GIVEN TASK A: Copy out the stretch of entries from the line containing "Identify the location of Screenshot" through the line containing "center [902, 69].", without altering a character.

SELECTED EXTRACT:
= = = = =
"Therefore if the Son makes you free, you shall be free indeed."

Thursday, September 16, 2010

The Shi'ite Story....and who is that Mahdi guy anyway?

Beginning with Husayn - the prophet Muhammad's grandson - facing his death at the hands of the forces of the Umayyad Caliph Yazid I and ending with the rise of the Khomeini in Iran, this chapter of No God but God highlighted the rise of Shi'ism as a sect of Islam.  Husayn was abandoned by the people of Kufa and left to be massacred, however, later some of these Kufans were sorry for their abandonment and openly mourned their unfaithfulness and the loss of Husayn's life.  Aslan points out that even those who didn't want the tribe of Muhammad to have political power were stunned at how the Umayyads treated the family of the prophet.  A rebellion formed that ended with both the holy cities of Mecca and Medina ruined and the sanctuary of the Ka'ba burned to the ground!  (Can you imagine Muslims hating each other so much that they would allow this to happen today? It's quite stunning if you think about it!)

Karbala, where Husayn was killed, became the "Garden of Eden" for Shi'ism with "humanity's original sin being not disobedience to God, but unfaithfulness to God's moral principles."  The Shi'ah claimed that just as Jesus was said by his early followers to know that he was supposed to die, Husayn also knew he was to be a martyr for the cause and he willingly fulfilled it.  

Besides Jesus, another parallel was made to Ismail (though the Bible's account says Isaac) and how Abraham was provided a ram to sacrifice in the place of his son. This, according to the Shi'ites wasn't a mere replacement, but a postponement because Husayn was destined to fulfill this role.  Christians believe God did offer a ram in the place of Isaac, but this was a picture of what was to come. Jesus, as John the Baptist stated, was the Lamb of God come to take away the sins of the world. So the Lamb who took our place was Jesus according to the Christian faith. It's interesting to me that the Shi'ites have made this parallel connection - only with Husayn instead of Jesus!
= = = = =
SOURCE DATA:
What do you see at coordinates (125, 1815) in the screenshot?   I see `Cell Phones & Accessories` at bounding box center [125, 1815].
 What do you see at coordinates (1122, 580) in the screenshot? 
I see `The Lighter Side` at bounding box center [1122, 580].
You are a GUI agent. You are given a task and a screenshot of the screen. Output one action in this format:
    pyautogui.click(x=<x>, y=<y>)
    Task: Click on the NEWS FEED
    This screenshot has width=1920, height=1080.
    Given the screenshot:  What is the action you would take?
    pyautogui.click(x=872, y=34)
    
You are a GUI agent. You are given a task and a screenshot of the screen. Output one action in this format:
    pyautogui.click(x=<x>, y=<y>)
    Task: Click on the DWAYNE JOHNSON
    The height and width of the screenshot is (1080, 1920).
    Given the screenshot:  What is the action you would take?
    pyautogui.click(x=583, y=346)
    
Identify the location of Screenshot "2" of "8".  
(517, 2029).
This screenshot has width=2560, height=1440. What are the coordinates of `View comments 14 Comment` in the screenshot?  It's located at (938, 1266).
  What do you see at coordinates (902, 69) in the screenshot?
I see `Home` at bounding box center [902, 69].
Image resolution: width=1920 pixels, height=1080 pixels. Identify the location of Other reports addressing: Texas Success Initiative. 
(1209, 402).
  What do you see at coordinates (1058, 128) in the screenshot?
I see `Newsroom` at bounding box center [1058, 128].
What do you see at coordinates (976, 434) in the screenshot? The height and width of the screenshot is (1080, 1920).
= = = = =
GIVEN TASK B: In the blog post on the Shi'ite story, which place where Husayn was killed became the "Garden of Eden" for Shi'ism?

PROBLEM SOLUTION A:
Identify the location of Screenshot "2" of "8".  
(517, 2029).
This screenshot has width=2560, height=1440. What are the coordinates of `View comments 14 Comment` in the screenshot?  It's located at (938, 1266).
  What do you see at coordinates (902, 69) in the screenshot?
I see `Home` at bounding box center [902, 69].

PROBLEM SOLUTION B: Karbala